Exercise requirements
Transcribe word for word the section of the records below that opens with the line containing "イベント (478, 1203)" and closes with the line containing "[Menu] (410, 613)"; drop every picture.

**********

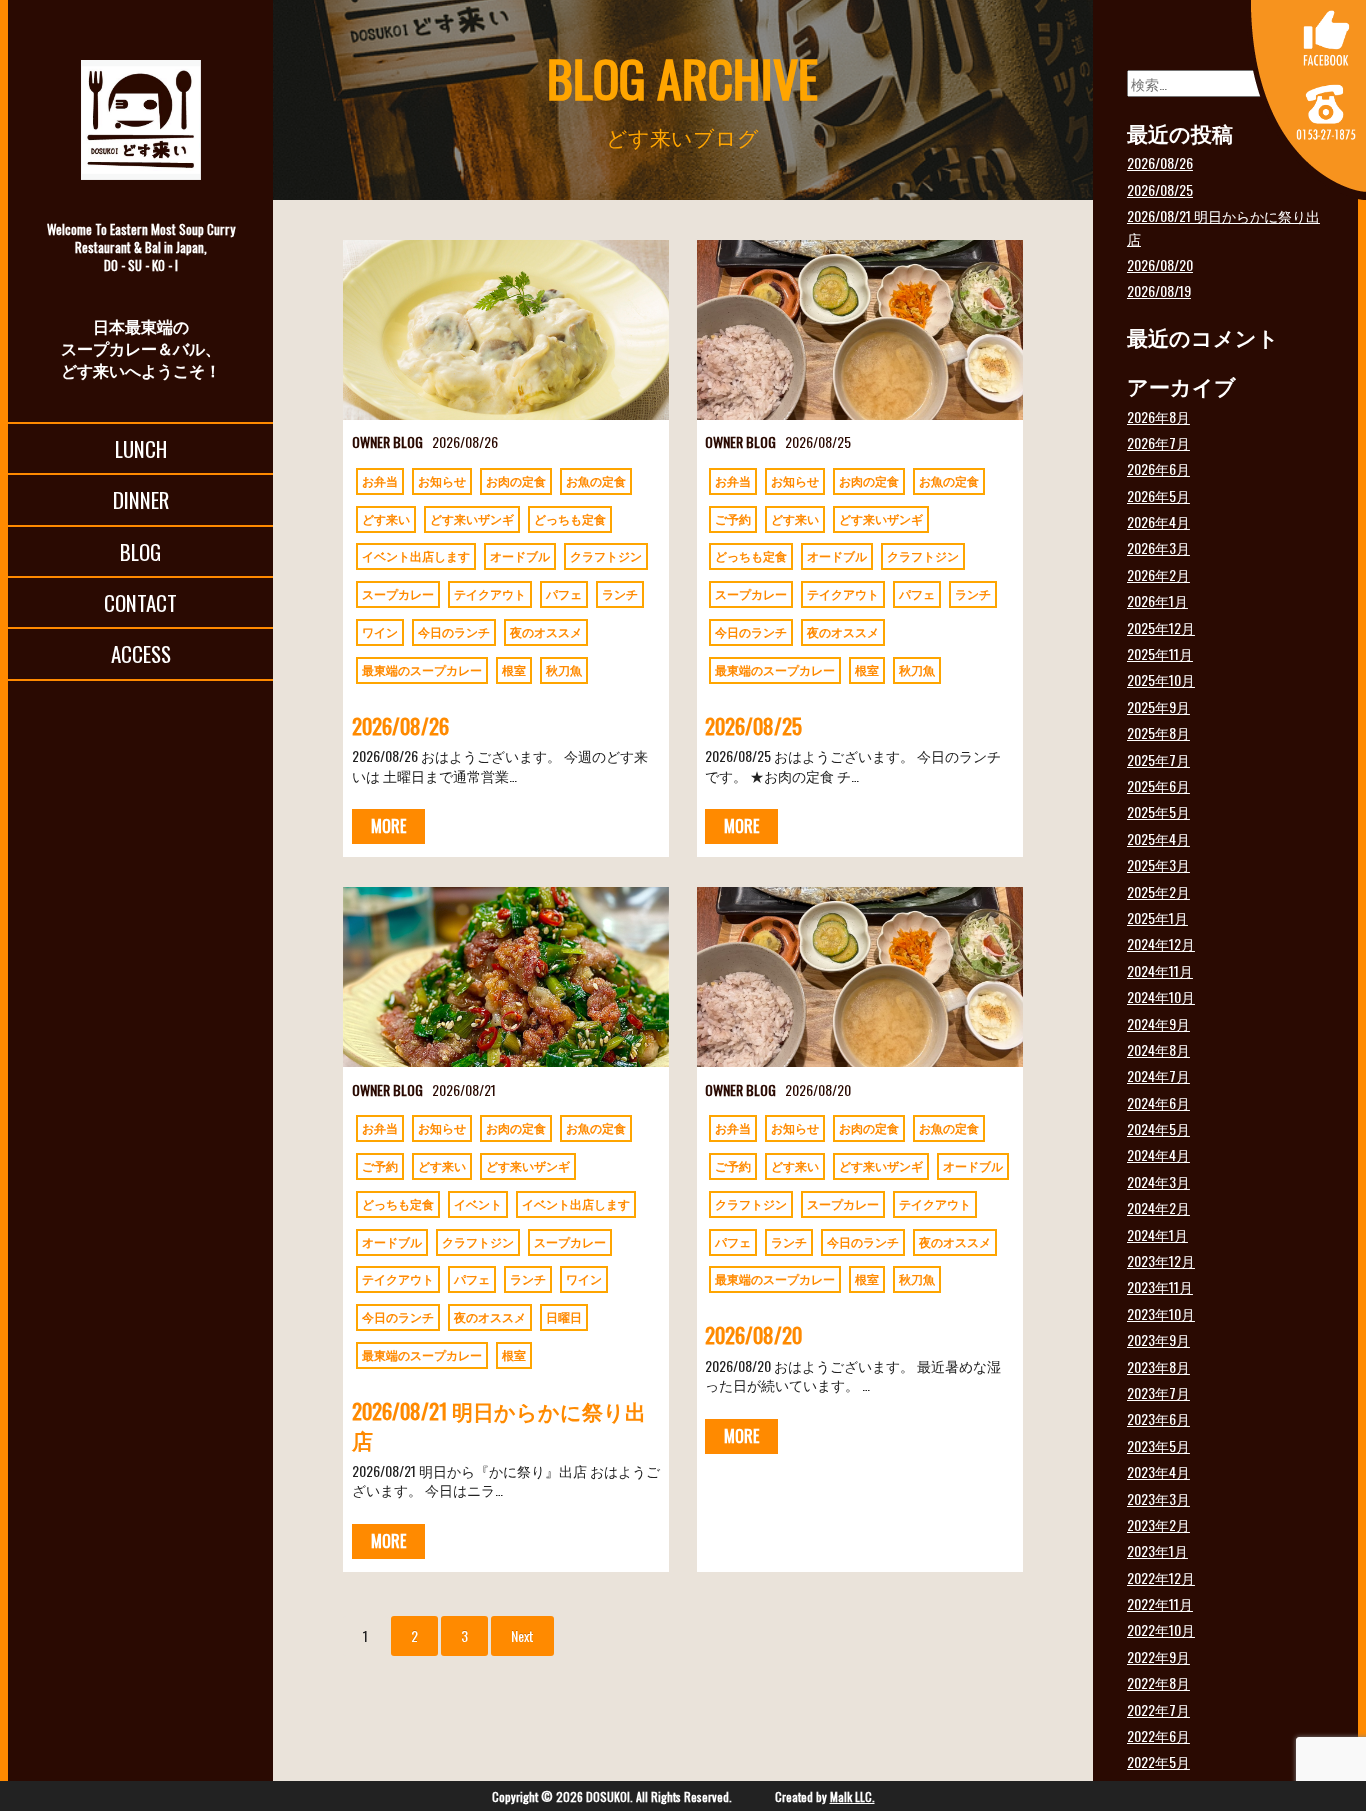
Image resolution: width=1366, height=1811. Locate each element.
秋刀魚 (564, 669)
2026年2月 (1158, 574)
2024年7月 (1158, 1075)
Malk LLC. (852, 1796)
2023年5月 (1158, 1445)
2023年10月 (1161, 1313)
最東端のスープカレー (422, 669)
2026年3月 (1158, 547)
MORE (388, 826)
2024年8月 (1158, 1049)
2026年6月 (1158, 468)
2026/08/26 (400, 725)
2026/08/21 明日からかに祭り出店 (499, 1425)
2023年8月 (1158, 1366)
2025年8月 (1158, 732)
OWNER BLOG (387, 441)
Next (522, 1635)
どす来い (386, 518)
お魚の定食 (596, 480)
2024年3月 (1158, 1181)
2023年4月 (1158, 1471)
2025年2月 (1158, 891)
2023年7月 (1158, 1392)
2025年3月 (1158, 864)
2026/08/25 (753, 725)
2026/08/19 (1159, 290)
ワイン (380, 631)
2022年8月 (1158, 1682)
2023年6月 (1158, 1418)
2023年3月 (1158, 1498)
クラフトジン (606, 555)
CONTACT (140, 602)
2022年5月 (1158, 1761)
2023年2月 (1158, 1524)
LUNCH (141, 448)
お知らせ (442, 480)
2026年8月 (1158, 416)
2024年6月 (1158, 1102)
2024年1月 (1157, 1234)
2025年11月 (1160, 653)
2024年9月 (1158, 1023)
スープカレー (398, 593)
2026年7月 (1158, 442)
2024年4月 (1158, 1154)
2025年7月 (1158, 759)
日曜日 (564, 1316)
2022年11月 (1160, 1603)
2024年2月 (1158, 1207)
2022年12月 (1161, 1577)
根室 (514, 669)
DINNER (141, 499)
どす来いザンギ (472, 518)
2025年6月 (1158, 785)
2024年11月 (1160, 970)
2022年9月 (1158, 1656)
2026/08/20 (753, 1334)
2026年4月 (1158, 521)
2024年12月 (1161, 943)
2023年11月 (1160, 1286)
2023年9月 (1158, 1339)
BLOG (140, 551)
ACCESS (141, 653)
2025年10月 (1161, 679)
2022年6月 (1158, 1735)
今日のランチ (454, 631)
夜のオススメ (546, 631)
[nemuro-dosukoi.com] (140, 120)
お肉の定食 (516, 480)
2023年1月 (1157, 1550)
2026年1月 (1157, 600)
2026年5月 (1158, 495)
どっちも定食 (570, 518)
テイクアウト (490, 593)
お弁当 (380, 480)
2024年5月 (1158, 1128)
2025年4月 (1158, 838)
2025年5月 (1158, 811)
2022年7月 (1158, 1709)
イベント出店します (416, 555)
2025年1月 (1157, 917)
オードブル (520, 555)
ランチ (620, 593)
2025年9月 (1158, 706)
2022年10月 (1161, 1629)
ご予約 (733, 518)
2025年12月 (1161, 627)
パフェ (564, 593)
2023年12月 (1161, 1260)
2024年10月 (1161, 996)
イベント (478, 1203)
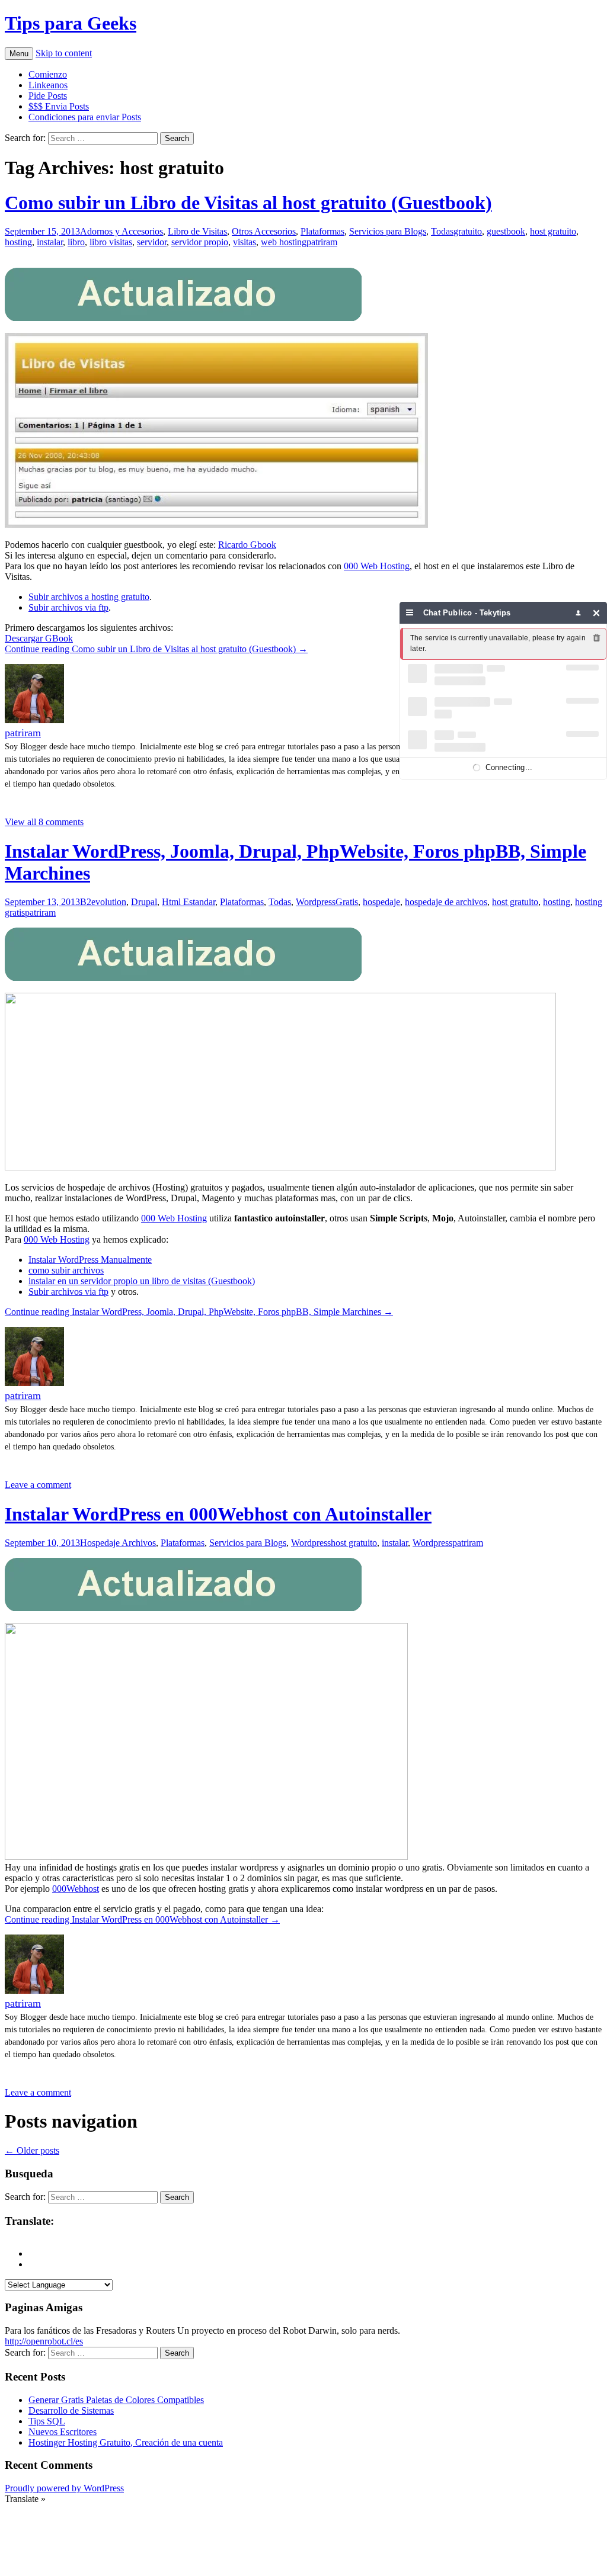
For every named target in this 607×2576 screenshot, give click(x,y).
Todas (442, 231)
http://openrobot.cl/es (44, 2341)
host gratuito (553, 231)
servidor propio (199, 242)
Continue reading (156, 649)
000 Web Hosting (377, 566)
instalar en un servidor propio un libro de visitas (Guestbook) (141, 1281)
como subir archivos (66, 1270)
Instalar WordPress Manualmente (90, 1260)
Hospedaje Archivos (118, 1543)
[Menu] (410, 613)
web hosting (283, 242)
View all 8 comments (44, 822)
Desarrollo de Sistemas (71, 2410)
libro (76, 242)
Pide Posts (47, 96)
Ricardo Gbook (247, 545)
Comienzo (47, 74)
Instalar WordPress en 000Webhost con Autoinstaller (218, 1514)
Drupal (144, 902)
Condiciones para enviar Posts (84, 117)
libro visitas (111, 242)
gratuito (467, 231)
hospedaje (381, 902)
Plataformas (322, 231)
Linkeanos (48, 85)
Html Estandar (188, 902)
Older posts (32, 2150)
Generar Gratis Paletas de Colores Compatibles (116, 2400)
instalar (50, 242)
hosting (18, 242)
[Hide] (596, 613)
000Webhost (75, 1889)
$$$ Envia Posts (58, 106)
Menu (18, 53)
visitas (244, 242)
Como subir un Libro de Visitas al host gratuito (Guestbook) (248, 202)
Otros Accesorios (264, 231)
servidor (152, 242)
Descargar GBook (39, 638)
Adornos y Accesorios (121, 231)
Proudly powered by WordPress (64, 2488)
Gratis (347, 902)
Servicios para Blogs (387, 231)
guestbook (506, 231)
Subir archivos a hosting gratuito (88, 597)
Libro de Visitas (197, 231)
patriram (321, 242)
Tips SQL (46, 2421)
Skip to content (64, 53)
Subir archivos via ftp (68, 607)
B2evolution (103, 902)
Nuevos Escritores (62, 2432)
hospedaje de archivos (446, 902)
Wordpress (316, 902)
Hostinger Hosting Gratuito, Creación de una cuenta (125, 2442)
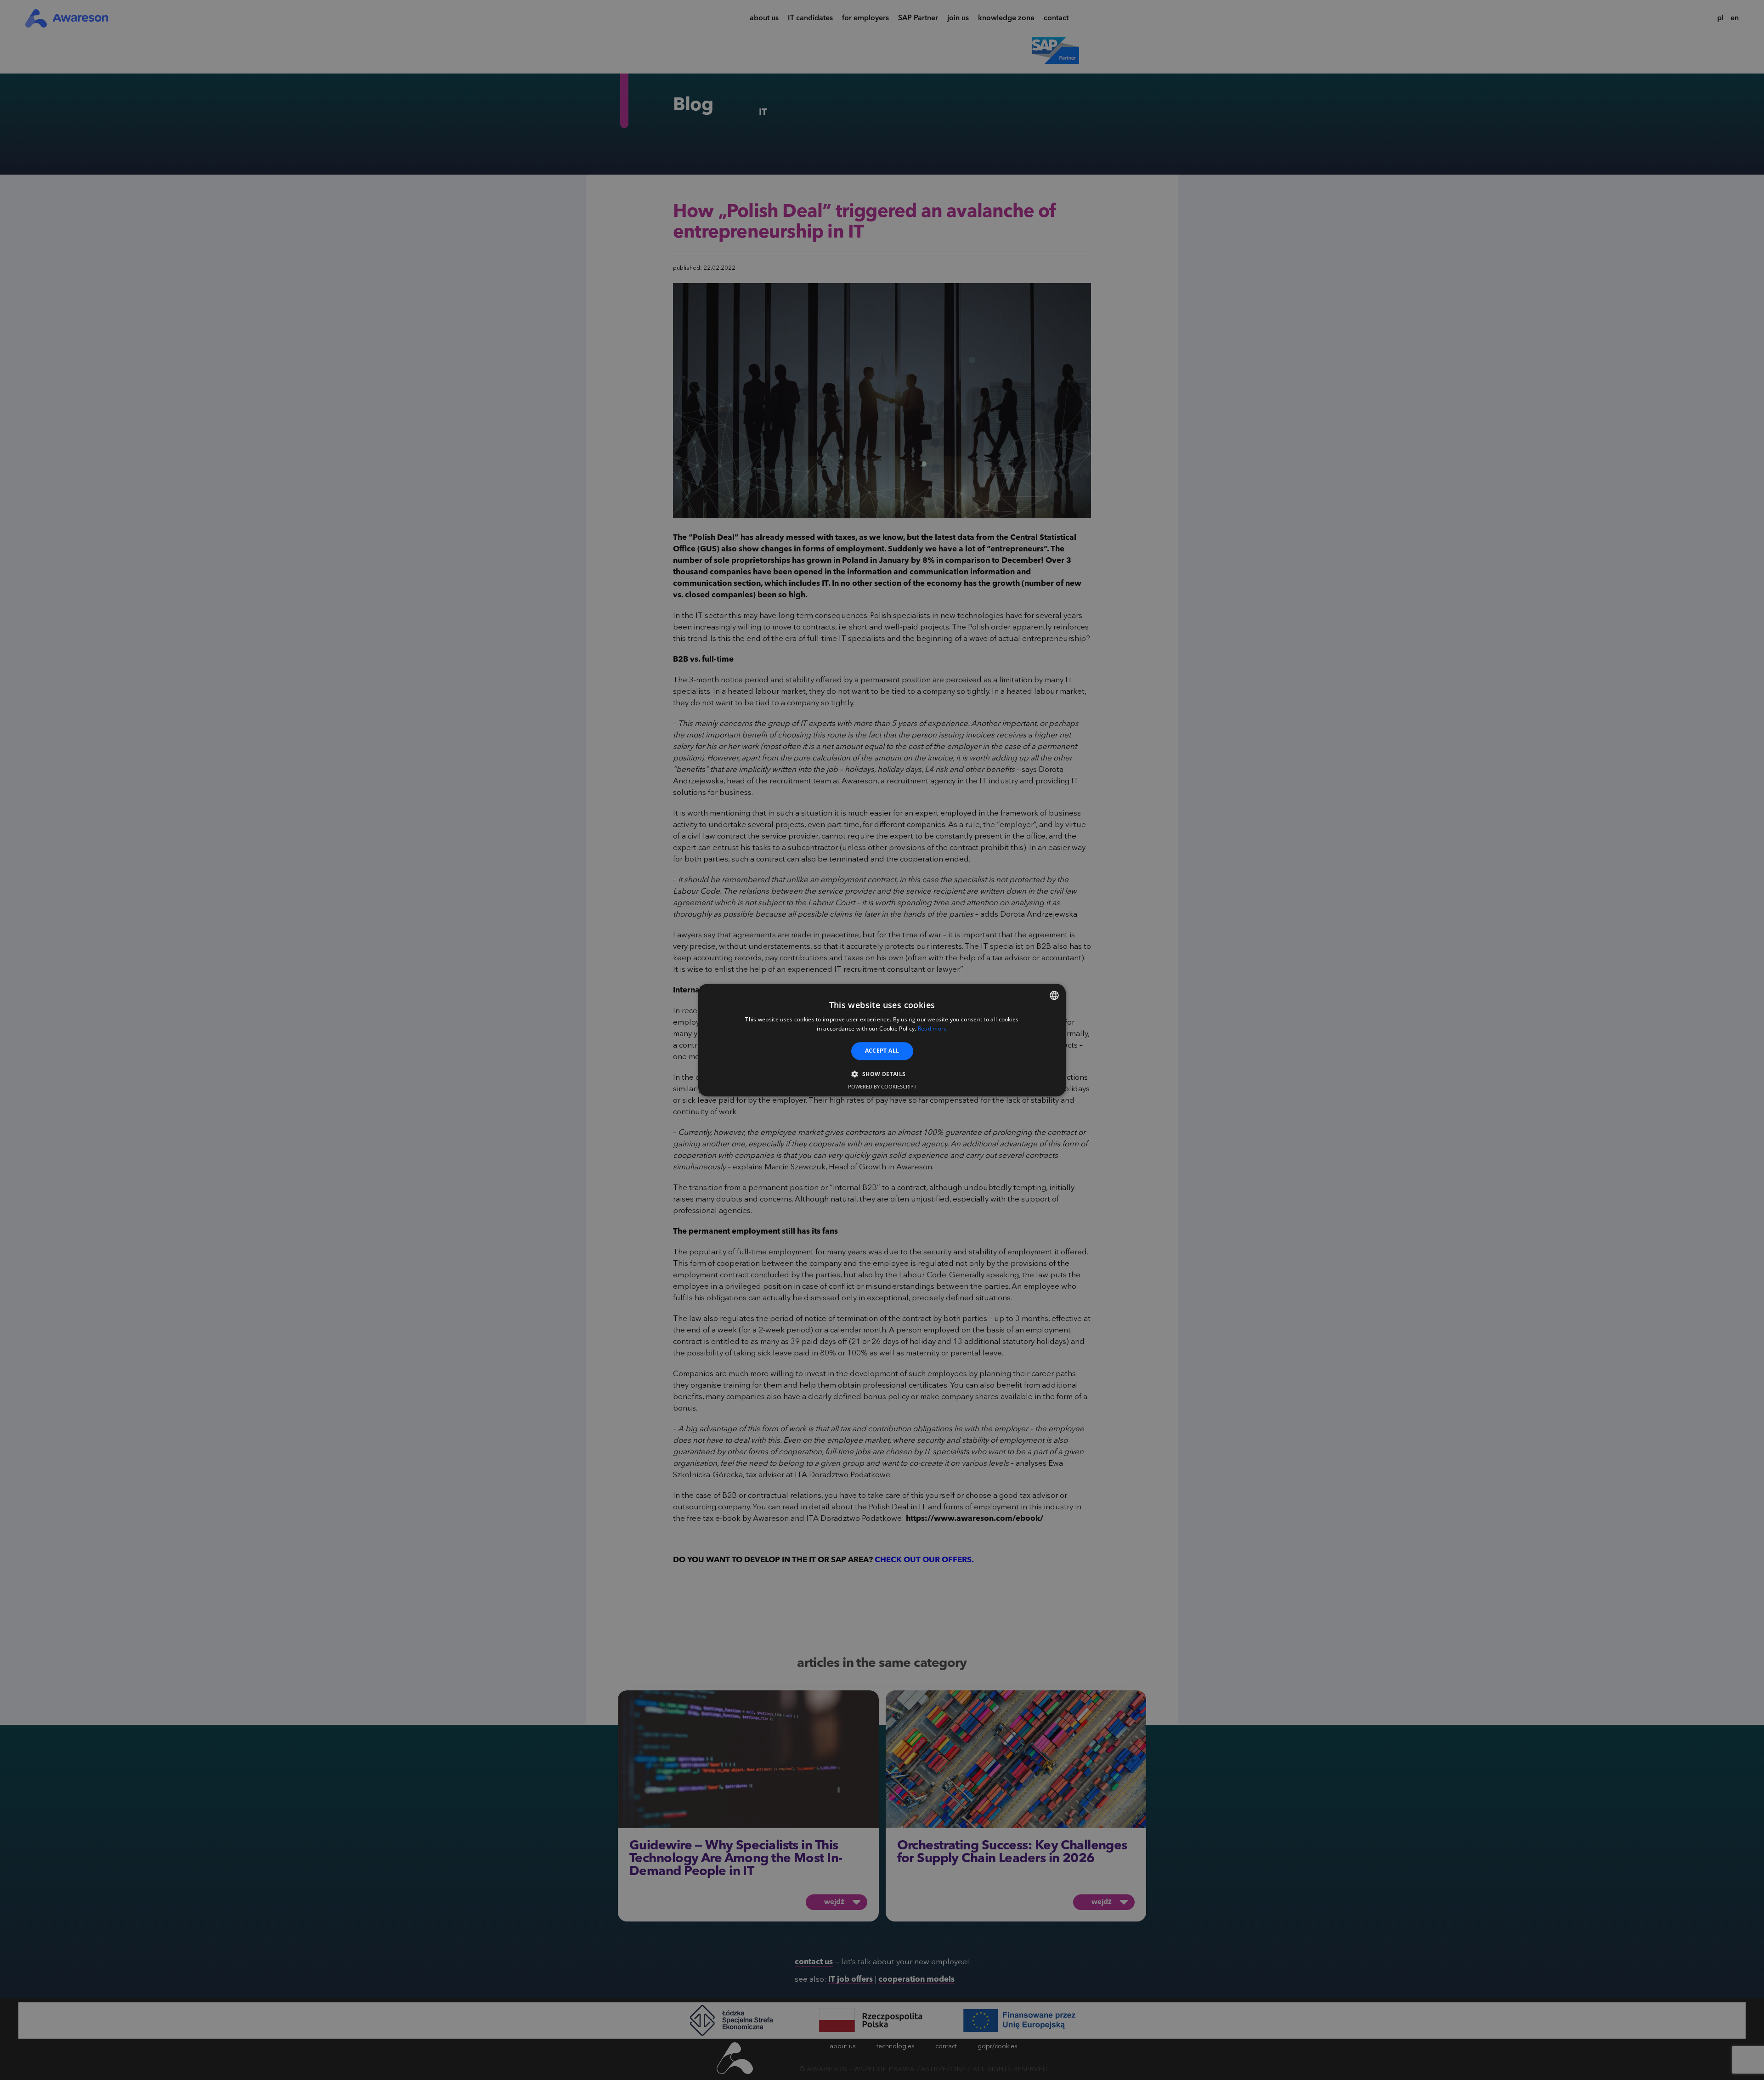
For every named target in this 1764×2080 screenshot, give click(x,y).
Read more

**********

Solution for this problem
イベント (478, 1203)
For every named target in this 607×2576 screenshot, give click(x,y).
Todas (442, 231)
http://openrobot.cl/es (44, 2341)
host gratuito (553, 231)
servidor propio (199, 242)
Continue reading (156, 649)
000 Web Hosting (377, 566)
instalar en un servidor propio un libro de visitas (Guestbook) (141, 1281)
como subir archivos (66, 1270)
Instalar WordPress Manualmente (90, 1260)
Hospedaje Archivos (118, 1543)
[Menu] (410, 613)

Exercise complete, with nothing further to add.